** Opening QUOTED PASSAGE block **

Tuesday, January 12, 2010

GI BILL AUTHOR


Wichita Eagle (KS)
Mon, Jan. 11, 2010

Topeka lawyer, WWI vet authored GI Bill
BY BECCY TANNER

This is one in a series of vignettes celebrating history. The series' name comes from the state motto, Ad astra per aspera: "To the stars through difficulties."

A lawyer from Topeka, Harry Colmery was often listened to and consulted by the nation’s presidents.

He defended the “Birdman of Alcatraz” and at one time headed the American Legion.

But he is best known for helping to draft the GI Bill in longhand on hotel stationery in 1943 while staying at the Mayflower Hotel in Washington, D.C.

The bill forever changed the quality of life for many Americans, providing many returning World War II servicemen loans for homes, businesses and education.

Colmery was born Dec. 11, 1890, in Braddock, Pa. He received his bachelor’s degree from Oberlin College in 1913 and in 1916 earned his law degree at the University of Pittsburgh.
At Oberlin, he paid for his education by working in a section gang and as a clerk for the Union Railroad Co. While studying to become a lawyer, he taught at the Carnegie Institute of Technology.

Colmery then served in the Army during World War I. He moved to Topeka in 1919. From 1936 to 1937, Colmery served as the national commander of the American Legion. He also served as a delegate to the national Republican convention in 1936 when Alf Landon was nominated for president.

** Closing QUOTED PASSAGE block **
** Opening DATA EXTRACTS block **

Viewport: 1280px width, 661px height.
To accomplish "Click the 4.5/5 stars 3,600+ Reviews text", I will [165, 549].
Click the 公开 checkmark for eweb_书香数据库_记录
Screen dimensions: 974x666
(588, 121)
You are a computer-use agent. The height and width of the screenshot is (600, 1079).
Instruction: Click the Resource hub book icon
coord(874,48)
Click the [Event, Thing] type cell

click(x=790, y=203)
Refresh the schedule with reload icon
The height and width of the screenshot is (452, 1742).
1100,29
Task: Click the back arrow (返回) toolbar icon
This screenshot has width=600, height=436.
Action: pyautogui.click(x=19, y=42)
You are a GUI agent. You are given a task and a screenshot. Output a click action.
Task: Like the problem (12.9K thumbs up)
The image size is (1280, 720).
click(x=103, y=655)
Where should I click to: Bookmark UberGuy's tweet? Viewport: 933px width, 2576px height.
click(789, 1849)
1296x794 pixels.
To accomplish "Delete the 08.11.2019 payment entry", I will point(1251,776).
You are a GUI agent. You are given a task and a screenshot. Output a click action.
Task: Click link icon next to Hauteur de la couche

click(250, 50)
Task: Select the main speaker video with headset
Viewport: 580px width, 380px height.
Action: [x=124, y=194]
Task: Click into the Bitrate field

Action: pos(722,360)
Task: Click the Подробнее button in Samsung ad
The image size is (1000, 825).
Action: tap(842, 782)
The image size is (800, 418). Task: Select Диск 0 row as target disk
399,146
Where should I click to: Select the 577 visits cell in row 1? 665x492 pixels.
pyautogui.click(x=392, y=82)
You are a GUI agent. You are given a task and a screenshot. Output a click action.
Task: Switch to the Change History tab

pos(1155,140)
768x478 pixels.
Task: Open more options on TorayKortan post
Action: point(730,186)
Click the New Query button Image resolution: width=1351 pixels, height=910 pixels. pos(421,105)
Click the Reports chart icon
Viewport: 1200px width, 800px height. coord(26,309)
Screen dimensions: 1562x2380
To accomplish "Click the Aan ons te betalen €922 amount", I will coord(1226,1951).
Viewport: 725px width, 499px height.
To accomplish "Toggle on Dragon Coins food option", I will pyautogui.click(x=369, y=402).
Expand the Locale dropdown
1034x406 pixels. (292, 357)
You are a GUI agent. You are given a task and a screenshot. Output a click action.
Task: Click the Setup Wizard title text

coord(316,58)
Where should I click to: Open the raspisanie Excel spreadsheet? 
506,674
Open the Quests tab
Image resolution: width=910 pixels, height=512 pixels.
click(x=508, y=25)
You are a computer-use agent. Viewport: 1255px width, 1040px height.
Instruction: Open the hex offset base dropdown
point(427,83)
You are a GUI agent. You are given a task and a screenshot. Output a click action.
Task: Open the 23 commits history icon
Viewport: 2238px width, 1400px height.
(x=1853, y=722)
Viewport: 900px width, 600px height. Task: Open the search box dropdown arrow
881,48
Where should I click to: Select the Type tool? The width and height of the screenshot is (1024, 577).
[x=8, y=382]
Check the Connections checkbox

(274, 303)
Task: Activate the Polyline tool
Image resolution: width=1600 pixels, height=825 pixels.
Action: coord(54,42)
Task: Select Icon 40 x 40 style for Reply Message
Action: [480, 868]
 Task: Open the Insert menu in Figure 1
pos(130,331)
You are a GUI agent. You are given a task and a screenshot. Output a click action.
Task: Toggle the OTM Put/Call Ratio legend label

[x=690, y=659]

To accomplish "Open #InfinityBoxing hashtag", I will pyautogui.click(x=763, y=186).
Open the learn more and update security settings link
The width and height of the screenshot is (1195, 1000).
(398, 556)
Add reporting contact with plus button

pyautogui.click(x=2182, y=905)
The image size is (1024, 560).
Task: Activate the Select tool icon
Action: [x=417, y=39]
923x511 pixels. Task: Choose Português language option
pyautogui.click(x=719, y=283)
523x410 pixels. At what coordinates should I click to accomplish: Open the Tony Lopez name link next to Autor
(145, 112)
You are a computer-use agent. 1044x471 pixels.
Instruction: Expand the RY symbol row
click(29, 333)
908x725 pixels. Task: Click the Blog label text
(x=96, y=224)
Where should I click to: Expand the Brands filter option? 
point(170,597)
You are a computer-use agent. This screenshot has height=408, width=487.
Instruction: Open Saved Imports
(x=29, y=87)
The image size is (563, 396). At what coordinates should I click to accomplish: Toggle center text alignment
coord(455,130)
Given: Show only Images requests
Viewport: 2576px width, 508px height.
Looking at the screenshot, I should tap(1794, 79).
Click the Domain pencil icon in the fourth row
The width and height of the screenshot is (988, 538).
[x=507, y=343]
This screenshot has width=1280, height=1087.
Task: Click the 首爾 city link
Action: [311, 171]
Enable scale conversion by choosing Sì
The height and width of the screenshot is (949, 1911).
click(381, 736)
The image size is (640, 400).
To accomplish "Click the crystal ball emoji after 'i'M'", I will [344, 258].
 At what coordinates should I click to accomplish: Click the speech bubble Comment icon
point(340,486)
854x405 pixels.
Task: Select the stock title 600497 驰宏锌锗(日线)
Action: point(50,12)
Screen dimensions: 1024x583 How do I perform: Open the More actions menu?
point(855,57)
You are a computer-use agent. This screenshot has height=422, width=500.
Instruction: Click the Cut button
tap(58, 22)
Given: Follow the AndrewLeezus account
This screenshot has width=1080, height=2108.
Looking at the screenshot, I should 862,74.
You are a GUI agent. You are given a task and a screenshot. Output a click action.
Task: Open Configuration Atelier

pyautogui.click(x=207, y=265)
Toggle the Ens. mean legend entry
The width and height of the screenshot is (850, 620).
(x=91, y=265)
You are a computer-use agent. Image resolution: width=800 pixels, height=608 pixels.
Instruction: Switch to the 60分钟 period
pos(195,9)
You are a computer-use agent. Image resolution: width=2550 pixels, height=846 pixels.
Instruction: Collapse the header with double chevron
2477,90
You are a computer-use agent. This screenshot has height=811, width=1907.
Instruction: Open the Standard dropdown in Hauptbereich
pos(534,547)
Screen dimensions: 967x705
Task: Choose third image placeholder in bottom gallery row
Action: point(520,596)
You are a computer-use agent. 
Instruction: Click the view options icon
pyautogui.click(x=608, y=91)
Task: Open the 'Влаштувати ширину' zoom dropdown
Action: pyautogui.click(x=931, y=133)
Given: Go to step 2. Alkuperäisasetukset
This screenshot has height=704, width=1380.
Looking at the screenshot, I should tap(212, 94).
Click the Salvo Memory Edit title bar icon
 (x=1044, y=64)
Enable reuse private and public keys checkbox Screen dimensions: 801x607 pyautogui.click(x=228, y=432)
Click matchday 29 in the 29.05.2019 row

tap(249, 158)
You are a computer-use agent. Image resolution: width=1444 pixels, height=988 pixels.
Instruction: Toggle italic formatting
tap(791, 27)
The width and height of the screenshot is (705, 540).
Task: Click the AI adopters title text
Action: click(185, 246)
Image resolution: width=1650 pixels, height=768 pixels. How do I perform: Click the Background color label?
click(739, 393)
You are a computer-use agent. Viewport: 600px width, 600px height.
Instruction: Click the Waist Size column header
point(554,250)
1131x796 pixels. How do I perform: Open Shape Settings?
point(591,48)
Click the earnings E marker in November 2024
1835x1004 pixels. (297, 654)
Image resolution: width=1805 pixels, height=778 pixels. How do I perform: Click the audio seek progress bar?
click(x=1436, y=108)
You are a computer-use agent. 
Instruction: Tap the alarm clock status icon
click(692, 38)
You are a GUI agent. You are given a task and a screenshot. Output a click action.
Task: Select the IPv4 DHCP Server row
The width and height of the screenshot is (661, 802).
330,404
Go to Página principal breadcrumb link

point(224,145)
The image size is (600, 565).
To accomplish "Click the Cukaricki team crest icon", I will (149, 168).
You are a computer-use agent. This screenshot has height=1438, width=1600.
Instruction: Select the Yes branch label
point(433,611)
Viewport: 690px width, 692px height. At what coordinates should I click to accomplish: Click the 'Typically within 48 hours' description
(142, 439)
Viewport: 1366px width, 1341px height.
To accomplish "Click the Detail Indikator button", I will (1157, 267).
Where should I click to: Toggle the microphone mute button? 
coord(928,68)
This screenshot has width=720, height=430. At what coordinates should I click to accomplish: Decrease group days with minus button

** Closing DATA EXTRACTS block **

### TASK A
For each statement below, say whether it agrees with the article on Harry Colmery, answering yes or no and quoting the words from the article that decide it.
(i) Colmery wrote the GI Bill draft by hand on hotel stationery.
(ii) Colmery earned his law degree at Oberlin College.
(iii) Colmery moved to Topeka in 1919.
### TASK B
According to the article on Harry Colmery, what position did Colmery hold in the American Legion from 1936 to 1937?
### TASK C
Write what comes next in the article on Harry Colmery, picking up after its final sentence.

### WRITTEN REPLY A
(i) Yes: "helping to draft the GI Bill in longhand on hotel stationery in 1943 while staying at the Mayflower Hotel in Washington, D.C."
(ii) No: "in 1916 earned his law degree at the University of Pittsburgh"
(iii) Yes: "He moved to Topeka in 1919."

### WRITTEN REPLY B
He served as its national commander.

### WRITTEN REPLY C
When Colmery drew up the first drafts of the GI Bill, his key points were educational opportunities, loan guarantees and $200 a week in unemployment pay for those who qualified.
In testimony about the bill to Congress on Jan. 10, 1944, Colmery said:
“The opportunity to earn a competent livelihood for oneself and those dependent upon him is the very cornerstone upon which the other freedoms and liberties depend. It is most important that we restore that opportunity to those who have sacrificed it on our behalf (that) we protect them through the grave periods of both personal and national readjustment.”

President Franklin D. Roosevelt signed the bill into law on June 22, 1944, and millions of veterans began utilizing the benefits.

In 1959, Colmery once again had a moment of national fame when he was appointed to represent Robert F. Stroud, the “Birdman of Alcatraz.”

In 1975, he received the American Legion Distinguished Service Award. He died in 1979.

The Colmery-O’Neil Veterans Administration Medical Center in Topeka is named in part, for him.